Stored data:
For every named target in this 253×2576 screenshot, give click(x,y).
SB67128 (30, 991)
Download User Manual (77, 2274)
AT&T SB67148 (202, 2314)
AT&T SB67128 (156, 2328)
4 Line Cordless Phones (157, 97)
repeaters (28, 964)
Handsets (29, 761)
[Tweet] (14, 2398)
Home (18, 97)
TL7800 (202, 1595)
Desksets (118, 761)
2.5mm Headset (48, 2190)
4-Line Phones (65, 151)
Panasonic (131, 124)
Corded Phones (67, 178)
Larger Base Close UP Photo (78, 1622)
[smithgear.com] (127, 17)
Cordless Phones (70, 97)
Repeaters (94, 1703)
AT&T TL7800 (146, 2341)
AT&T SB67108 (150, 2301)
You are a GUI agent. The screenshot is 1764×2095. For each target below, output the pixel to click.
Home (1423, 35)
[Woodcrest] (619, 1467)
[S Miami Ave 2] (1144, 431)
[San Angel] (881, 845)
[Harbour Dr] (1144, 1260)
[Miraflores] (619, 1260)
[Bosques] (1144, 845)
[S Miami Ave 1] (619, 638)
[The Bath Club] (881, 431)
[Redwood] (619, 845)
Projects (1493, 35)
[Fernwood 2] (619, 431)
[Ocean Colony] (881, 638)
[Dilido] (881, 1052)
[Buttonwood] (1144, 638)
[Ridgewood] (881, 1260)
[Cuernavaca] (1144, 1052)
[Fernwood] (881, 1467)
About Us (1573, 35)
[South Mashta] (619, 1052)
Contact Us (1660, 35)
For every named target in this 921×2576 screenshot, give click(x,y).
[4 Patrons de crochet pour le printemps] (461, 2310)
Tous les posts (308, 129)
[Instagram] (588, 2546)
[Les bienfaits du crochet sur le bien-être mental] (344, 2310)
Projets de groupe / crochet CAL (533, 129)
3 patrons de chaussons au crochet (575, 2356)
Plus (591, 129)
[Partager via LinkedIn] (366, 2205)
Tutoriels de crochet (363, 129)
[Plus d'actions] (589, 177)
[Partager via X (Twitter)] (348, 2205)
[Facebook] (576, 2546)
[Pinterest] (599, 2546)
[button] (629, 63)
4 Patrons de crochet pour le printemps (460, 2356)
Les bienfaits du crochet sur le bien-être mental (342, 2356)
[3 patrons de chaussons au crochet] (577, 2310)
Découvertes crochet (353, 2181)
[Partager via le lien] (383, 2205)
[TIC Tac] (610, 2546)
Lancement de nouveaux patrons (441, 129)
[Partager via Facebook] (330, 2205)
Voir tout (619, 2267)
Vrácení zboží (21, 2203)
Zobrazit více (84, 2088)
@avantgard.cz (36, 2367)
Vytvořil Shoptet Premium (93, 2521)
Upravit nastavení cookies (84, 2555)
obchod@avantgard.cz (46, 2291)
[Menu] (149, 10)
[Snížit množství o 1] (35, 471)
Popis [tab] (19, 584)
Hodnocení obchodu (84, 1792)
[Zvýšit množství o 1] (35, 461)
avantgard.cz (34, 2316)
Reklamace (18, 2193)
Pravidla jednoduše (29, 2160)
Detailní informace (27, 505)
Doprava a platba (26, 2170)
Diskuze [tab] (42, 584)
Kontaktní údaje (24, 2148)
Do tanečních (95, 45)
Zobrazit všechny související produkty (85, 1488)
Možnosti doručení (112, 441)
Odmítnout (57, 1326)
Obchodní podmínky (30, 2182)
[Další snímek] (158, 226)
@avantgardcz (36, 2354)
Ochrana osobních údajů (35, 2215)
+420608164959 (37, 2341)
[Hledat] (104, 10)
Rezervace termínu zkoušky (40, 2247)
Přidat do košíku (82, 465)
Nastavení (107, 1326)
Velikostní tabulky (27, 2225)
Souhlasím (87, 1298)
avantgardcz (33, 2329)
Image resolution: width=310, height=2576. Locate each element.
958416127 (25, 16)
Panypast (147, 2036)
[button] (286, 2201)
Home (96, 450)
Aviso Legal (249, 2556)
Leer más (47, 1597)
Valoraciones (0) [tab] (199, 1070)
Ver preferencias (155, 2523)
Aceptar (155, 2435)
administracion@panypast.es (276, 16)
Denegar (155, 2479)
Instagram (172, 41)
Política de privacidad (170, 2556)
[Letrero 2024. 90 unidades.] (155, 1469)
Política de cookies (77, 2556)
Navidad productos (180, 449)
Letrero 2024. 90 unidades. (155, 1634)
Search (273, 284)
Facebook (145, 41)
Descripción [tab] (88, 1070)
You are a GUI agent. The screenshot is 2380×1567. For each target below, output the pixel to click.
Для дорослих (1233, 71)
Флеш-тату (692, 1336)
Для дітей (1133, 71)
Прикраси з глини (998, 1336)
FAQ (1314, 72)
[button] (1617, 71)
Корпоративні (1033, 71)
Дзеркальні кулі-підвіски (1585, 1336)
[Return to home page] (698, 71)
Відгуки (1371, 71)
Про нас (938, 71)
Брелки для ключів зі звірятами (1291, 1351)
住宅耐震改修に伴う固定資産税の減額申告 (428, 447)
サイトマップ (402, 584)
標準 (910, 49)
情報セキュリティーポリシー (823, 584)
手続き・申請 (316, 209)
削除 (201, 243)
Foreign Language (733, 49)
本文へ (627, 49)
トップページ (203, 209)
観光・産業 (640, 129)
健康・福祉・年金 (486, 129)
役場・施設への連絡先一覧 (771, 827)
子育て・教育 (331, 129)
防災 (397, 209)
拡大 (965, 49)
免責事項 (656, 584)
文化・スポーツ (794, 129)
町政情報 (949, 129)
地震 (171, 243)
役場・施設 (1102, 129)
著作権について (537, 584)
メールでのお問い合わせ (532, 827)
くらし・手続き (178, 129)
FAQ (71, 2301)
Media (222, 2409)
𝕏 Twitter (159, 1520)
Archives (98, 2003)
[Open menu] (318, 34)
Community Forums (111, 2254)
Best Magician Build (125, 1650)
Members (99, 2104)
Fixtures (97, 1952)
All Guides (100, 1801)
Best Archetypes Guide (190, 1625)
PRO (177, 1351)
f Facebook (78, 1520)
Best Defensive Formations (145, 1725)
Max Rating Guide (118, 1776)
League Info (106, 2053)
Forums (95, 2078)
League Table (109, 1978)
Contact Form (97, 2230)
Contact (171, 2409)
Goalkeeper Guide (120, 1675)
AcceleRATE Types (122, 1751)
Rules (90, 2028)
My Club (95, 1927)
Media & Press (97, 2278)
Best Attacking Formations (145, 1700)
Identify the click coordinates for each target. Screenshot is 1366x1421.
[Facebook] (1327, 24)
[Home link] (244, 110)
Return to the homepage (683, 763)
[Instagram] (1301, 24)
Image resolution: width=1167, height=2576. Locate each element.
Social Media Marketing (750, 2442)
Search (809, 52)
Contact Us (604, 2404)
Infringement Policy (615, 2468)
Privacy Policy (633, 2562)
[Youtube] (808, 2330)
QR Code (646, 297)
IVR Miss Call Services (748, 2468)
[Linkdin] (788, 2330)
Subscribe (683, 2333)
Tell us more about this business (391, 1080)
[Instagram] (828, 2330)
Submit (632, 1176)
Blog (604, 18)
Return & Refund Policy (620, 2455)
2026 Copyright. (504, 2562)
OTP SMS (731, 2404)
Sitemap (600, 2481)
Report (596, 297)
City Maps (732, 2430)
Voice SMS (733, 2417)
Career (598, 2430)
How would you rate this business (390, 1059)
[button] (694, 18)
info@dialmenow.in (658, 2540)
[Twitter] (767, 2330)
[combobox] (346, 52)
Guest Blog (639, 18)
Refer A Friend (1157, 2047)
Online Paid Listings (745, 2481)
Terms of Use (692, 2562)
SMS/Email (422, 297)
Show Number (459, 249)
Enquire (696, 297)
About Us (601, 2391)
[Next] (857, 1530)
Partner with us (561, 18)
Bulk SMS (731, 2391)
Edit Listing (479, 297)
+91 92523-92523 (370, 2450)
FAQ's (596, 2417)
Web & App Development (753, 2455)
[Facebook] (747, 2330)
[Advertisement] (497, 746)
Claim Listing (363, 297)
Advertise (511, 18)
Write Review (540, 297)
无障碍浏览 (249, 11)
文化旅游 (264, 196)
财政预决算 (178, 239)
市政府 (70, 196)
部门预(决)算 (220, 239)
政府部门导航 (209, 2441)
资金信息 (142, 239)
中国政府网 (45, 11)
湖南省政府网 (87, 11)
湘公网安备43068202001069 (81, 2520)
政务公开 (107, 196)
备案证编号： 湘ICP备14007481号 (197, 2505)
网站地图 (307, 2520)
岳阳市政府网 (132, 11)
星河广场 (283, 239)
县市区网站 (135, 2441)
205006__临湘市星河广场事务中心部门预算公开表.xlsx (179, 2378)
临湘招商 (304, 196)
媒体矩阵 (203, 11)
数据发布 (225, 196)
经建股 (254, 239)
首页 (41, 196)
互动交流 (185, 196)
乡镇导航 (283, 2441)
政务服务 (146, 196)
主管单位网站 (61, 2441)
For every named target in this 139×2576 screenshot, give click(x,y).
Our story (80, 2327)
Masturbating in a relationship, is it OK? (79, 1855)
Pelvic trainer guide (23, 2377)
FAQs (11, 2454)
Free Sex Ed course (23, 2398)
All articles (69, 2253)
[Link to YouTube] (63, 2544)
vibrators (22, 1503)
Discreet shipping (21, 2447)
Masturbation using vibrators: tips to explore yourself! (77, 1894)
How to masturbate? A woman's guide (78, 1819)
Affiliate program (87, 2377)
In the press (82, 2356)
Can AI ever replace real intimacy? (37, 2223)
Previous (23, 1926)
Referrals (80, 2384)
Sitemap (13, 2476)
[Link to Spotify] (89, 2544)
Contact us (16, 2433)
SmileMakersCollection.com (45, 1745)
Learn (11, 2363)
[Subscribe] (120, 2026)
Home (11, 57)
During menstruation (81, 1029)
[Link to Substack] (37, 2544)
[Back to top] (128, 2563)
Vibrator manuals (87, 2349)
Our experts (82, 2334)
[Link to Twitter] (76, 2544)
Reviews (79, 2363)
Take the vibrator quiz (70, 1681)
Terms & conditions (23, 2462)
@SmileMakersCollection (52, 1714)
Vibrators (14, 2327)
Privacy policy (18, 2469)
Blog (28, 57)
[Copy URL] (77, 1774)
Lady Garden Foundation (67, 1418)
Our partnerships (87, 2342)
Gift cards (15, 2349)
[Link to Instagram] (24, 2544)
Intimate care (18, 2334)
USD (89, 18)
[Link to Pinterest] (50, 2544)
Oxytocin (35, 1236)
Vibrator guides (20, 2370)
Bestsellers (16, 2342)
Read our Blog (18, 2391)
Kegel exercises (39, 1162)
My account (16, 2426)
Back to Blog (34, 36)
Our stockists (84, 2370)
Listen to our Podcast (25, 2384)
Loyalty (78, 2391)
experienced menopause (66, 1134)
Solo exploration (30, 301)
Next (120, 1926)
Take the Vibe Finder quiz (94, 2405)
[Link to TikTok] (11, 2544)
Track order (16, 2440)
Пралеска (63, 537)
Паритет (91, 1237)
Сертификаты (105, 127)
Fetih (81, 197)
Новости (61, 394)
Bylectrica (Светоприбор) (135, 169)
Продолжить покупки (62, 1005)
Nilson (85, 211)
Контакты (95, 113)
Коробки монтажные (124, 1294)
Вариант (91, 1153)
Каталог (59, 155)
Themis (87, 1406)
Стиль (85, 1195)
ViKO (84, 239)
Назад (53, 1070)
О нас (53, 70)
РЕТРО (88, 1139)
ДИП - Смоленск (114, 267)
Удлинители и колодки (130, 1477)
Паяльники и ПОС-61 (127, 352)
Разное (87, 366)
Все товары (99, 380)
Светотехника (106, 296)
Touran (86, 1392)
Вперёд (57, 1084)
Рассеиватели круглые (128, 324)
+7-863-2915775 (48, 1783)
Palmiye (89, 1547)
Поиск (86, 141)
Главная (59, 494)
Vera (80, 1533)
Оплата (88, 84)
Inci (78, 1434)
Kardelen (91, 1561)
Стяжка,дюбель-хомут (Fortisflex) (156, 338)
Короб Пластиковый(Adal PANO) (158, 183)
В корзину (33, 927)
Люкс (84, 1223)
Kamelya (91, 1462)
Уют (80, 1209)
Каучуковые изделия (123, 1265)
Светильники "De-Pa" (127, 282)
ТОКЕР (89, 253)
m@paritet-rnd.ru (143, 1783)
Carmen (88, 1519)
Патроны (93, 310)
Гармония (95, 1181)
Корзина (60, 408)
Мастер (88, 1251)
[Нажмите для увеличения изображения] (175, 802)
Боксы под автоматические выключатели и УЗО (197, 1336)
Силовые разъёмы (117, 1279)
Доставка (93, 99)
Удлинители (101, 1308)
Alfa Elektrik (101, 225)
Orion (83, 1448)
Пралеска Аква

§ INSTRUCTIONS TO FOLLOW: The number of lines in the data that contain the word "Twitter" is all that should be stated.

§ EXERCISE RESULT: 4